Before initiating the surgical procedure, surgeons provide with some drugs or medicines such as Aminosalicylates, Corticosteroids, Immunomodulators, Biologics, etc to cure the mild pain and some gastric symptoms in the abdomen. The patient is then moved to an operating room and positioned on a table. He or she will be given a general anesthesia medication that induces sleep so that the patient is unable to feel any pain during the operation. The surgical team will then proceed with the colectomy. Colon surgery is generally performed in two ways:
Traditional colectomy. Traditional surgery requires a surgeon to make an incision of about 6 to 8 inches long in the abdominal wall to access the colon. The surgeon uses surgical tools to cut free the intestine from the surrounding tissue and cuts a part of the colon or the entire colon.
Laparoscopic colectomy. In laparoscopic colectomy is also called minimally invasive colectomy as this involves several small incisions in the abdomen. After that, the surgeon inflates the abdominal cavity with carbon dioxide gas through a tube, known as a cannula which helps them to navigate the laparoscope easily. They pass a tiny high-resolution camera through one incision and special surgical tools through the other incisions. The surgeon views a video screen in the operating room as the tools are used to cut the colon from the surrounding tissue. The colon is then brought out through another small incision or port in the abdomen. This process allows the surgeon to operate on the colon outside of the body. Once the colon is repaired, the surgeon reinserts the colon through the incision.
Either anastomosis or colostomy is carried out after a colectomy. An anastomosis is to stitch the ends of the colons that are left. If any health portion of the colon is left, surgeons make an opening called a stoma on the outer wall of the belly. The colon is then attached to the outer wall. Stool goes through the stoma into a drainage body that is attached outside the body. The whole method is known as colostomy. A colostomy can either be short-term or permanent.
It is generally used to interfere with the cell division process by damaging proteins or DNA in order to damage and kill cancer cells. These treatments aim any rapidly dividing cells, including healthy ones. During chemotherapy, chemicals are administered in cycles so the body has time to heal between doses. Some of the common sides include hair loss, nausea, fatigue or vomiting.
By focusing high-energy gamma rays on cancer cells, radiation treatment damages and kills cancer cells. This can be used as a standalone treatment to shrink the tumor or cancer cells, or alongside other cancer treatments. The side effects include mild skin changes, nausea, vomiting, diarrhea, fatigue, appetite and weight loss.

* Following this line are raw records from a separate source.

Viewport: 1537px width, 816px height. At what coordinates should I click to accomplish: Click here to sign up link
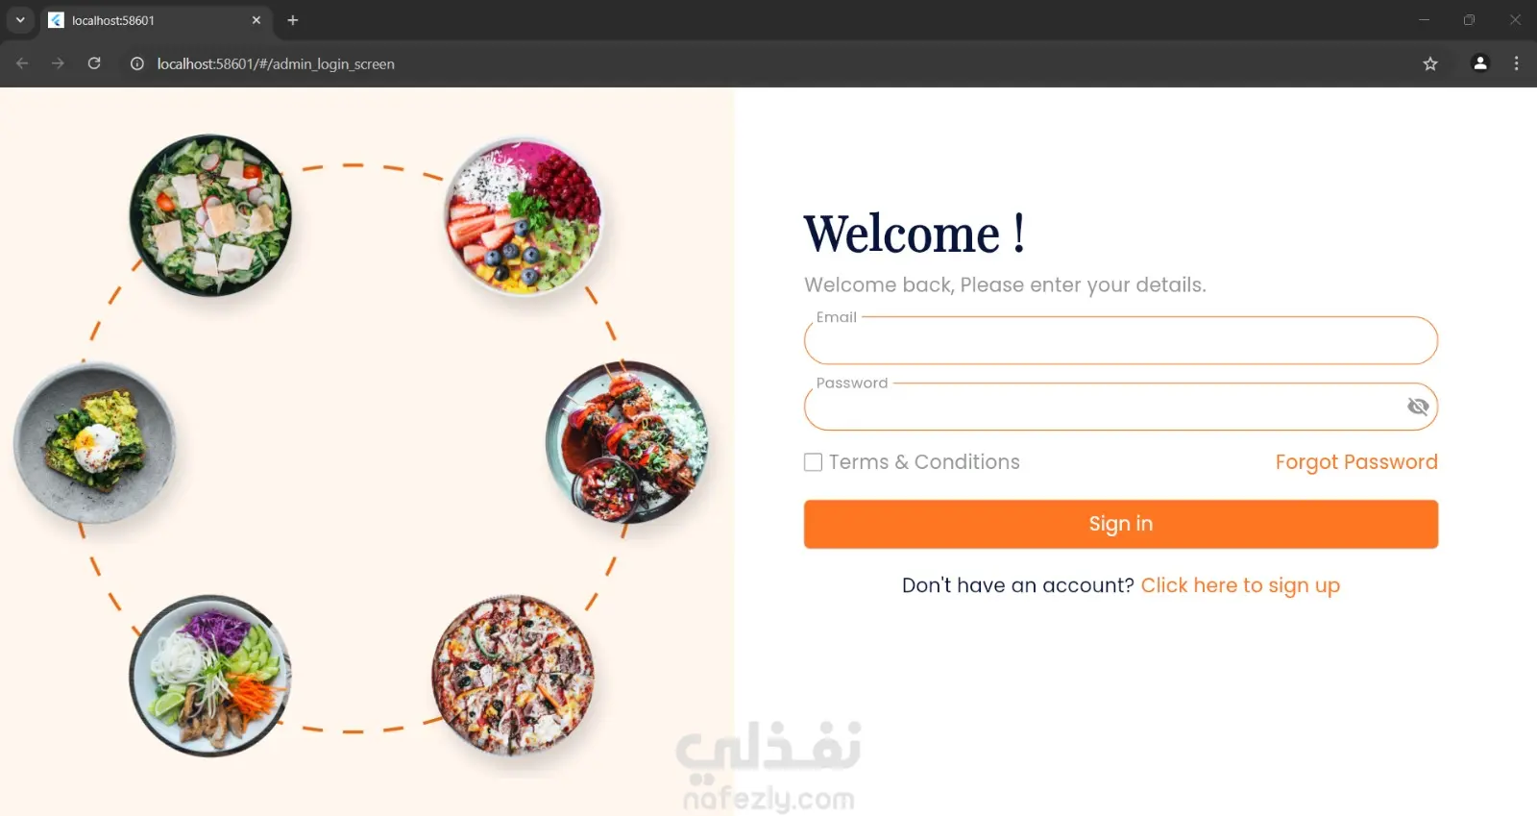(x=1240, y=585)
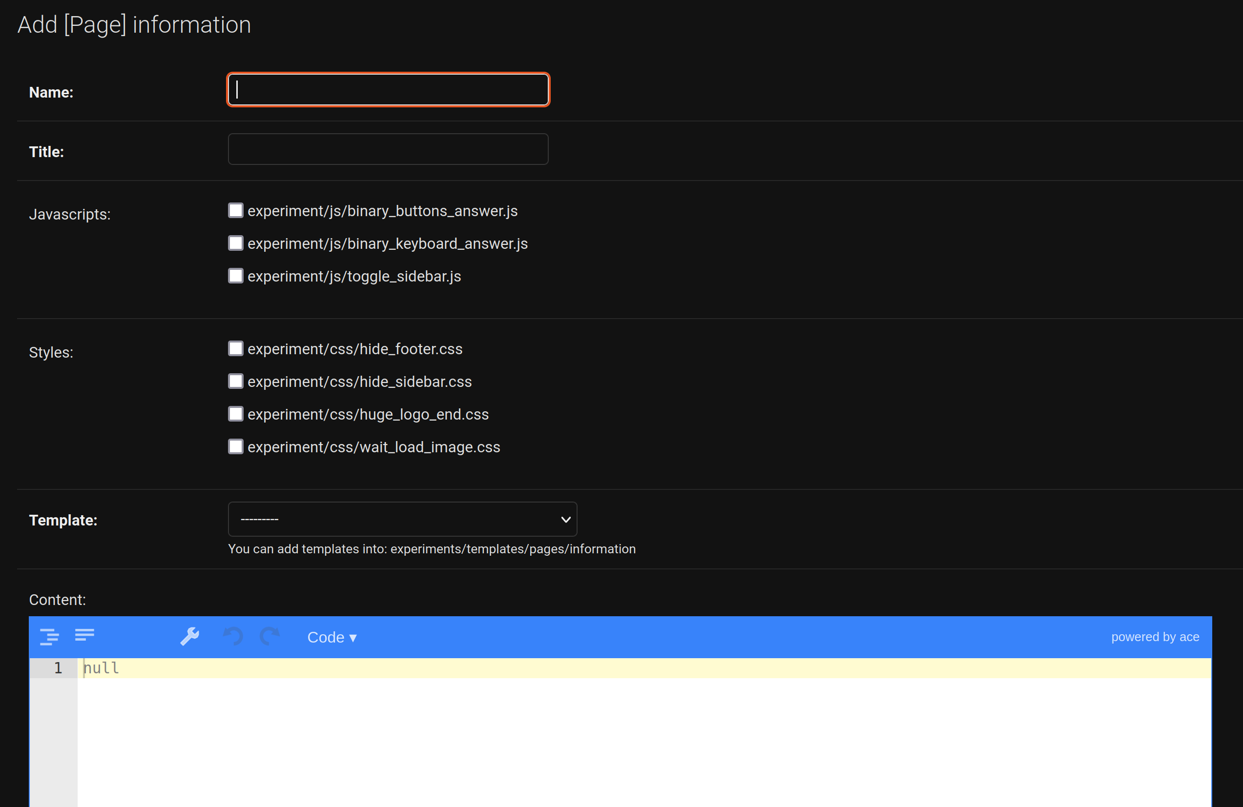Screen dimensions: 1243x807
Task: Expand the Template select box
Action: pyautogui.click(x=402, y=519)
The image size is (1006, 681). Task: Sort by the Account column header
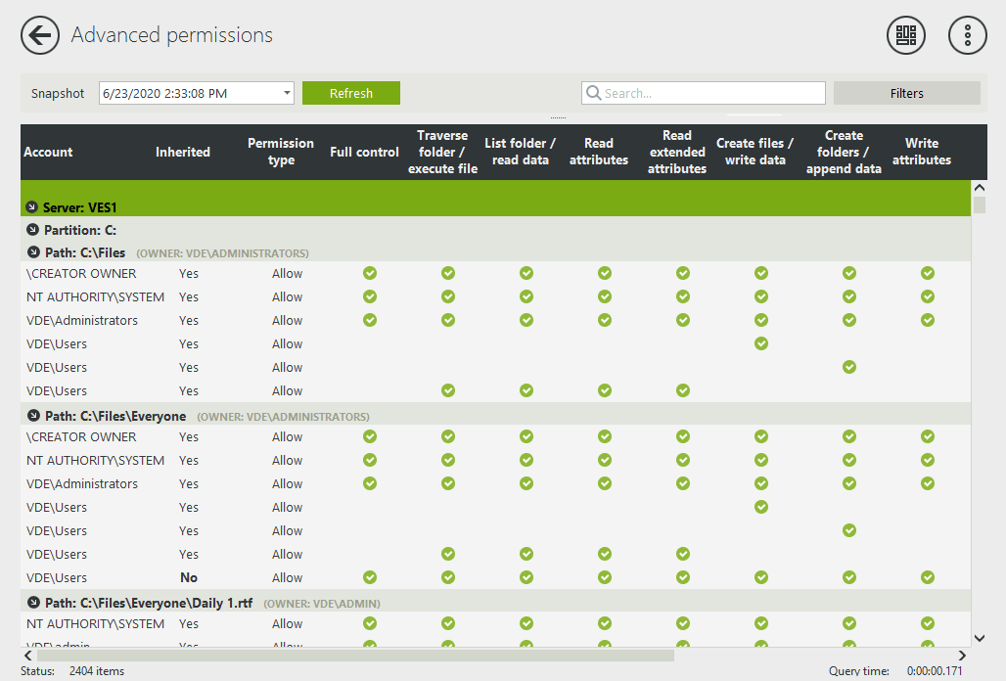pos(48,152)
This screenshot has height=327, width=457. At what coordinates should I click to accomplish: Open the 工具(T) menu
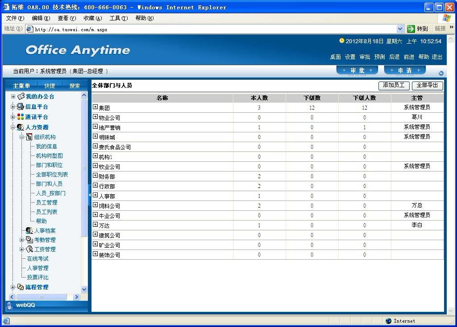[118, 18]
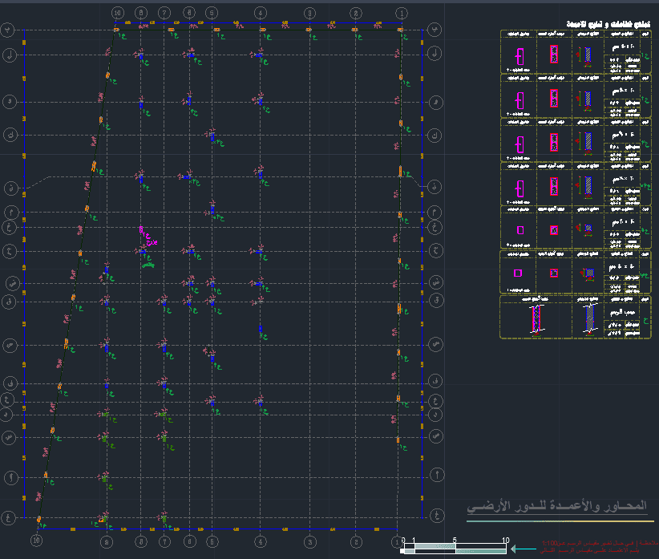Click the cyan arrow beside the scale bar
This screenshot has height=559, width=659.
[x=524, y=549]
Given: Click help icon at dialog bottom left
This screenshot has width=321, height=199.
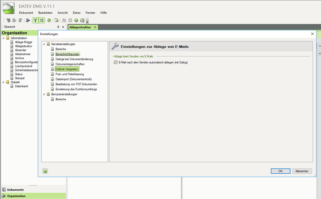Looking at the screenshot, I should pyautogui.click(x=45, y=171).
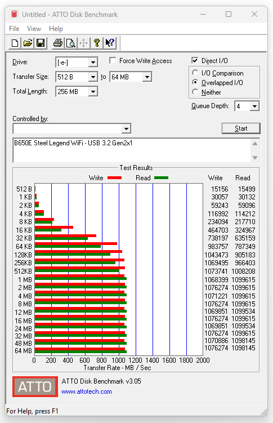Print results using printer icon
Screen dimensions: 273x423
(57, 43)

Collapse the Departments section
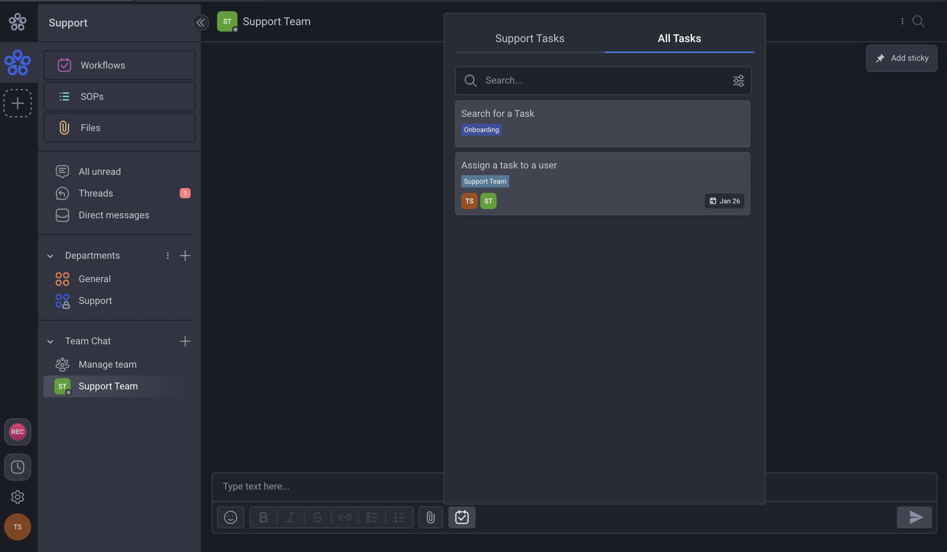[50, 256]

In developed countries like the US, colon cancer is prevalent, hence there is more awareness about its detection and prevention. In a country like India where the number of reported cases are low, there is a lack of a mechanism of screening programs.
As the disease mainly occurs with lifestyle instability, cancer can be prevented through regular exercise and healthy eating. This combination will go a long way in curbing the condition in India.